▶ Exercise description: Below are entries. Pull out all lines containing "breadcrumb".

** Opening Available data block **

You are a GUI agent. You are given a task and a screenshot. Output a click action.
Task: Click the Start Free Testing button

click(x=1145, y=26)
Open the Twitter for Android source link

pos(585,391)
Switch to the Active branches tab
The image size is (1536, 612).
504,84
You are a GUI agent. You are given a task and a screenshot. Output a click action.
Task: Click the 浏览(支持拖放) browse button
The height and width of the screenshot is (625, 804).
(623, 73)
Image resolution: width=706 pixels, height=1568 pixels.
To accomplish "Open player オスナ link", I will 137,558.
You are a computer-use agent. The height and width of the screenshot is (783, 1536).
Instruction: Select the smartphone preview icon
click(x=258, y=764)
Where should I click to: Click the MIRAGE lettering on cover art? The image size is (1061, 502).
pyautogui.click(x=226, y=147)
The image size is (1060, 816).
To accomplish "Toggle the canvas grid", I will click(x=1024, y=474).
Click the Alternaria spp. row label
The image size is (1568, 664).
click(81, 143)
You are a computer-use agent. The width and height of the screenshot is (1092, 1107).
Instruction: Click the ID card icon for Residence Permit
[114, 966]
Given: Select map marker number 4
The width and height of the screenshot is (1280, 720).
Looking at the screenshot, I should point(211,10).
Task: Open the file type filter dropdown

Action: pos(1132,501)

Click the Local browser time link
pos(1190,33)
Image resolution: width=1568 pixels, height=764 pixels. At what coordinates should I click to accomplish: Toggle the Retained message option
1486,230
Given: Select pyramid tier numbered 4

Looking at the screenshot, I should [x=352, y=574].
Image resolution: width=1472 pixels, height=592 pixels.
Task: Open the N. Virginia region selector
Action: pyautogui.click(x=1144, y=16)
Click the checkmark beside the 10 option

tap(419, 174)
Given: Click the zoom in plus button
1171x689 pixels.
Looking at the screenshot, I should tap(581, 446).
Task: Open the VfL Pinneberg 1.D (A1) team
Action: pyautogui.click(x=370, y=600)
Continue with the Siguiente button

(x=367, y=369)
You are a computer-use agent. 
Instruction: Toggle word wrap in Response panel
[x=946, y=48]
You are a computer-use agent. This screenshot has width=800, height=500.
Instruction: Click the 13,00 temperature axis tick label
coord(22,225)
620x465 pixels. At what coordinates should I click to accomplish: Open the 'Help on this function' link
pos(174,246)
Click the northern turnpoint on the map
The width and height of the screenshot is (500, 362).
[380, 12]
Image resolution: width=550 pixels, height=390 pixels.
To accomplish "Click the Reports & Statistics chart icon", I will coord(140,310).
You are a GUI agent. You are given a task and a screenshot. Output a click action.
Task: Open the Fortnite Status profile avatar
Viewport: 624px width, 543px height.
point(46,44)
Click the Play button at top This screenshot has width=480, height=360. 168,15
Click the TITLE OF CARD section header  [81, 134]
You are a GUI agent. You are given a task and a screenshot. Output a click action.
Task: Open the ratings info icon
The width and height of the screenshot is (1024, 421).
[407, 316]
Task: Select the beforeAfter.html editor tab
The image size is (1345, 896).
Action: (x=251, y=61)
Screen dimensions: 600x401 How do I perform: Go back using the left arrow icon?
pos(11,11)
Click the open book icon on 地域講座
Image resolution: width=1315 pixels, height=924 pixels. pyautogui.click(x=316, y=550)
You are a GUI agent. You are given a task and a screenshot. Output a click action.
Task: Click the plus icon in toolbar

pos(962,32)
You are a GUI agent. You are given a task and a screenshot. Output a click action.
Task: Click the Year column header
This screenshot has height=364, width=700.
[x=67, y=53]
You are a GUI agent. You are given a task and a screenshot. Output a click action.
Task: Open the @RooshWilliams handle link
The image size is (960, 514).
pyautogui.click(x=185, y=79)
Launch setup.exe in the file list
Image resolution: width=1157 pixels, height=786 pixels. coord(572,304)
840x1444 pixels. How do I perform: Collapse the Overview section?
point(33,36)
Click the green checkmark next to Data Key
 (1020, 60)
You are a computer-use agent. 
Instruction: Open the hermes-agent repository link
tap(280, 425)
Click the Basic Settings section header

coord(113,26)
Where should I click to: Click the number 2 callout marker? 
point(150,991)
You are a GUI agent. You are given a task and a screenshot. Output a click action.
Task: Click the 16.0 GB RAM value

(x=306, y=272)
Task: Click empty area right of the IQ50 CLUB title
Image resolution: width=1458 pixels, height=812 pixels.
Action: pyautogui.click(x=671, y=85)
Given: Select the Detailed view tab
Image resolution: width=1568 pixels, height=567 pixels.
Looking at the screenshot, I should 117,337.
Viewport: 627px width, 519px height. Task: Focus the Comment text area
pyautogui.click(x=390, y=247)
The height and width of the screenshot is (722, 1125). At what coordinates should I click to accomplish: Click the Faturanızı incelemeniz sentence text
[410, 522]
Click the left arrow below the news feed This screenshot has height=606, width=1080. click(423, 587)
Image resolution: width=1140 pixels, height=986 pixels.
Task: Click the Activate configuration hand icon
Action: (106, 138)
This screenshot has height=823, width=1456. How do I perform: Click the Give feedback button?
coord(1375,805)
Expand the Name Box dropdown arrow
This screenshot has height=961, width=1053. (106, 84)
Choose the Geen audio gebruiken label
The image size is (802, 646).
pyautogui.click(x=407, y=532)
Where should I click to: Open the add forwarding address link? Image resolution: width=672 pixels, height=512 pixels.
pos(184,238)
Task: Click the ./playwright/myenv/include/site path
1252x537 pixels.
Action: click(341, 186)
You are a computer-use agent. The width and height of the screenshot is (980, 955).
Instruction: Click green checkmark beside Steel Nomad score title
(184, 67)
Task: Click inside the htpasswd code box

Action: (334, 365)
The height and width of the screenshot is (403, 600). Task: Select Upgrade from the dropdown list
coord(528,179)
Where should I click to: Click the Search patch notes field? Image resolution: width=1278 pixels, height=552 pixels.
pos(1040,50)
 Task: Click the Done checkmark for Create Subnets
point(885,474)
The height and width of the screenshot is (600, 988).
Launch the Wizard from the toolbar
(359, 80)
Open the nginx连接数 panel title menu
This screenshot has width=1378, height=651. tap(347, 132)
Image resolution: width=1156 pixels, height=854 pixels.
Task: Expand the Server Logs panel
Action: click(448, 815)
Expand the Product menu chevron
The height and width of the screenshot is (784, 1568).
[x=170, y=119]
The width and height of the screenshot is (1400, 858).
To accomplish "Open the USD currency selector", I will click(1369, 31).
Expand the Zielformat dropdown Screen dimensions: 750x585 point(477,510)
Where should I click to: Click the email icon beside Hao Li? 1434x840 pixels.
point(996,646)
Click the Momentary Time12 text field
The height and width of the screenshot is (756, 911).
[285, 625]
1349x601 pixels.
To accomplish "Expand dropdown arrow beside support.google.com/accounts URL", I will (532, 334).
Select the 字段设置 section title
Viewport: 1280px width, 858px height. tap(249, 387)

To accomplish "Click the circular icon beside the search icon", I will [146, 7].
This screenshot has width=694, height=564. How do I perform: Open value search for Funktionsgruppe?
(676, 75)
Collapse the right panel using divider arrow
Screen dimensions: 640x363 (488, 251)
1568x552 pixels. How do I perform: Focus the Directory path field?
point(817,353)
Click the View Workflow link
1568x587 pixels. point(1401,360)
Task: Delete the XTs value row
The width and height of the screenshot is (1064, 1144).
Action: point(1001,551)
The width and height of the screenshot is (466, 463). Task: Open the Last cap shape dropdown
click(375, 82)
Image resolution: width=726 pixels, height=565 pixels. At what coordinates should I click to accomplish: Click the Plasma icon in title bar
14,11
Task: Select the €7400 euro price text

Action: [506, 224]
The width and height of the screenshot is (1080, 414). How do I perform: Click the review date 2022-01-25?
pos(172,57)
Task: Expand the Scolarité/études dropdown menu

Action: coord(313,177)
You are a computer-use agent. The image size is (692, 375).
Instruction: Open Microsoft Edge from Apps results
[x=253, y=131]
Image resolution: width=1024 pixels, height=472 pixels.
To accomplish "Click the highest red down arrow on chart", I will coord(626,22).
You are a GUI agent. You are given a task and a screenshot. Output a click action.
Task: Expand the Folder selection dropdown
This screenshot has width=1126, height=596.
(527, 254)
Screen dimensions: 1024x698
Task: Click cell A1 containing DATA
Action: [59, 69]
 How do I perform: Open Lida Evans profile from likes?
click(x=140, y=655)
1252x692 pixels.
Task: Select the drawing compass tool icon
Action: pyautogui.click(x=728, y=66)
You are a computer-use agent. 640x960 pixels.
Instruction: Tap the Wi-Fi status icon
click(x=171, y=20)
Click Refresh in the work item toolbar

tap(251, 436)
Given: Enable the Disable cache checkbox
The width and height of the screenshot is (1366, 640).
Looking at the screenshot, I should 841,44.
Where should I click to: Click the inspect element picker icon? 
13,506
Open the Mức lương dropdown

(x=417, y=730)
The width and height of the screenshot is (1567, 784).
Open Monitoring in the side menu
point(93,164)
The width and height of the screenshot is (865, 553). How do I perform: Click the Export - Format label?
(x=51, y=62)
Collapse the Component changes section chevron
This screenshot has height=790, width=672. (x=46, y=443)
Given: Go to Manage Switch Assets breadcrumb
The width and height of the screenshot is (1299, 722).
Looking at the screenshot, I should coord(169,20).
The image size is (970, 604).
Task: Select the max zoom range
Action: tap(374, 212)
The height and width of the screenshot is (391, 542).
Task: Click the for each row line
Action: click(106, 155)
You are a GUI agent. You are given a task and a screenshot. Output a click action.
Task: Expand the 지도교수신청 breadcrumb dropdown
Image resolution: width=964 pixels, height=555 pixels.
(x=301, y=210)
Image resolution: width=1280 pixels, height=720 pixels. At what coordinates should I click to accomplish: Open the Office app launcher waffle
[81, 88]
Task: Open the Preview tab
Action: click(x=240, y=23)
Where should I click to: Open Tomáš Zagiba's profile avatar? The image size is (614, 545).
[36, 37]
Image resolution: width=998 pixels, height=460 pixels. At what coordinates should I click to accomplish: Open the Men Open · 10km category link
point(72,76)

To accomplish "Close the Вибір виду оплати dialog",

** Closing Available data block **

▶ Exercise result:
Given: Go to Manage Switch Assets breadcrumb
Task: Expand the 지도교수신청 breadcrumb dropdown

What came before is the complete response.